In the US, while the Supreme Court is not usually responsible for developing the common law of tort, some of its constitutional jurisprudence requires it to first ask whether a police officer’s action is a trespass.[33] In this context, the Court has said that a ‘licence may be implied from the habits of the country’[34] and ‘background social norms’.[35] On this objective approach, the Court has recognised an implied licence for police to approach a front door to engage in investigatory questioning of an occupant,[36] but not to engage in investigatory observations of an occupant.[37] Thus, it would appear that approaching a person’s front door to request them to submit to a breath test would fall within the scope of an implied licence.[38]

The diversity of views among the jurisdictions surveyed above reveals the competing interests of privacy, property and public safety that are engaged by situations like those in Roy. It is unsurprising, then, that a similar diversity of opinion is reflected in the Australian state and territory legislative regimes governing police attendance on private property.

IV Legislative Diversity at Home

Across Australia, a number of state and territory legislative regimes authorise police to attend upon a person’s unobstructed private property as far as the front door. These legislative regimes are not uniform: they authorise attendance in different circumstances, for different purposes and are subject to different preconditions.

In the Northern Territory, the Housing Act 1982 (NT) provides that a police officer may ‘enter a yard, garden or other area associated with public housing premises (but not the residence)’[39] to ask a person their name, address and, if relevant, age.[40] However, the officer may only do so if they reasonably believe the person has engaged in proscribed conduct or may be able to help with the investigation of proscribed conduct.[41]

In Victoria, the Family Violence Protection Act 2008 (Vic) appears to address circumstances, like those in Roy, where multiple people occupy a residence. That statute permits police to enter premises (including a front yard) if police have the ‘implied consent of an occupier of the premises to do so’.[42] That provision would appear to empower police to approach a person’s front door where one occupant would consent to that attendance but another would not.

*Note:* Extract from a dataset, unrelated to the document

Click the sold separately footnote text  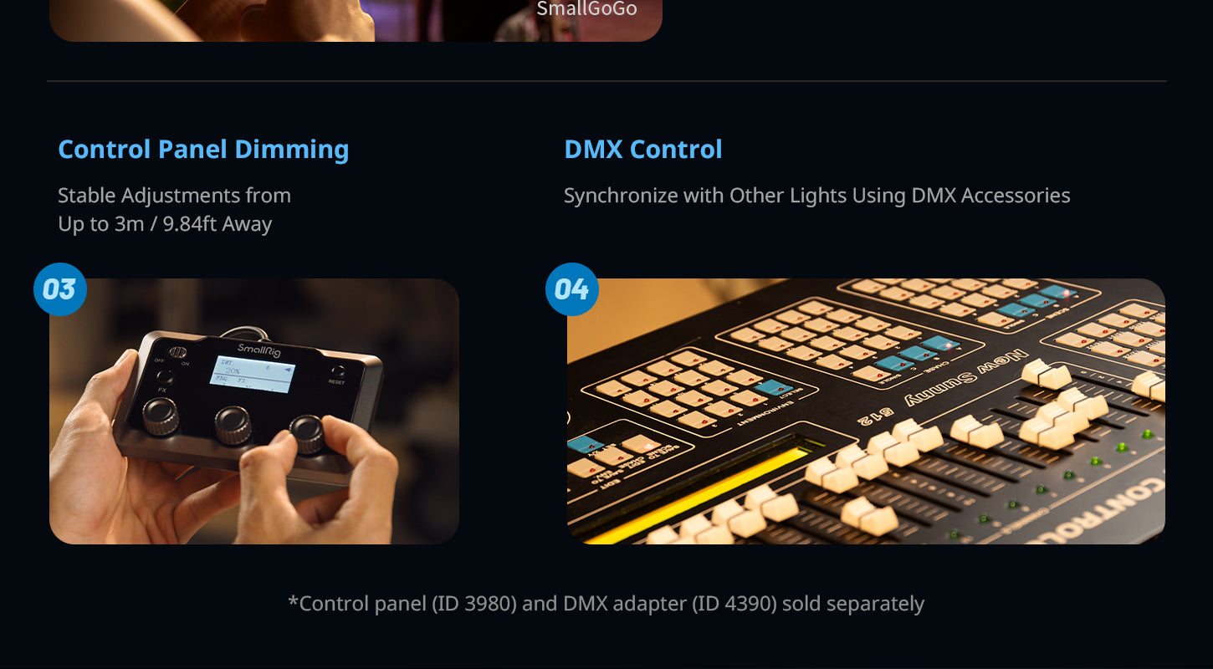[x=606, y=604]
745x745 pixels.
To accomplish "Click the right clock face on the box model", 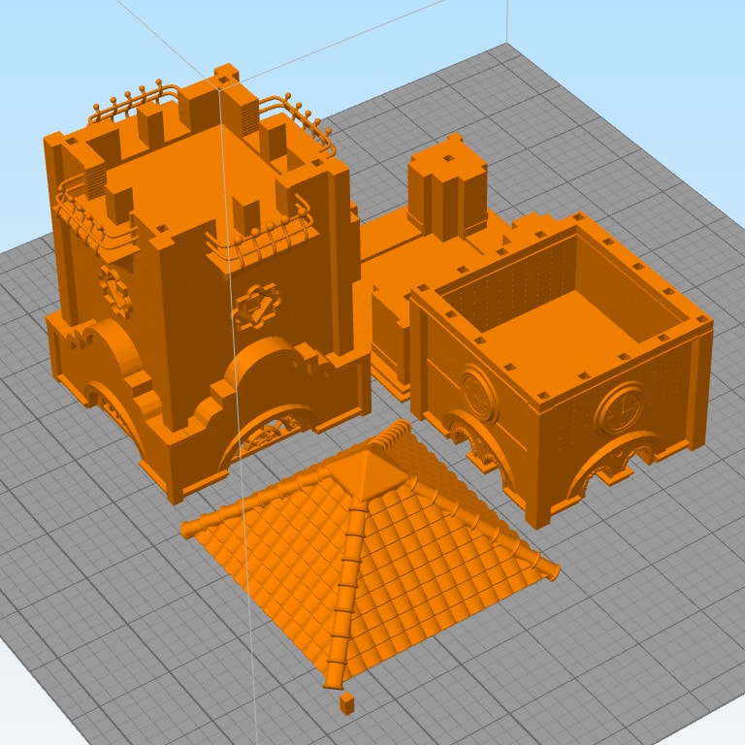I will click(620, 407).
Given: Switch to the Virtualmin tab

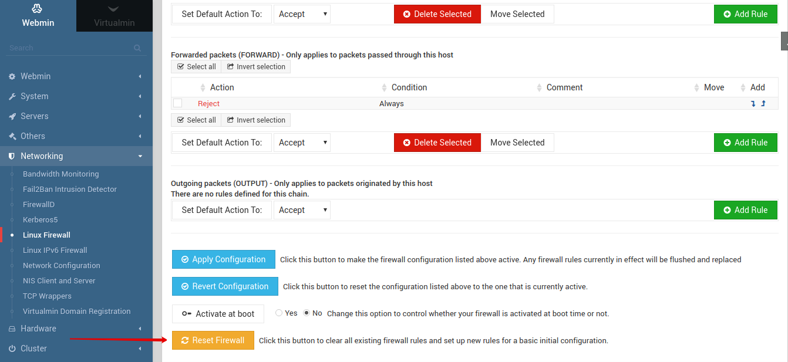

In Queensland, the Police Powers and Responsibilities Act 2000 (Qld) provides that a police officer may, without the consent of the occupier, enter onto the land surrounding a suburban dwelling house ‘to inquire into or investigate a matter’.[43] That provision ‘dispenses with the need to rely on the common law implied licence or consent to enter private property for likely welcome purposes, such as approaching and knocking on the front door’.[44] While that authorisation may be subject to some qualification,[45] it appears far broader than statutory authorisations in other states or territories.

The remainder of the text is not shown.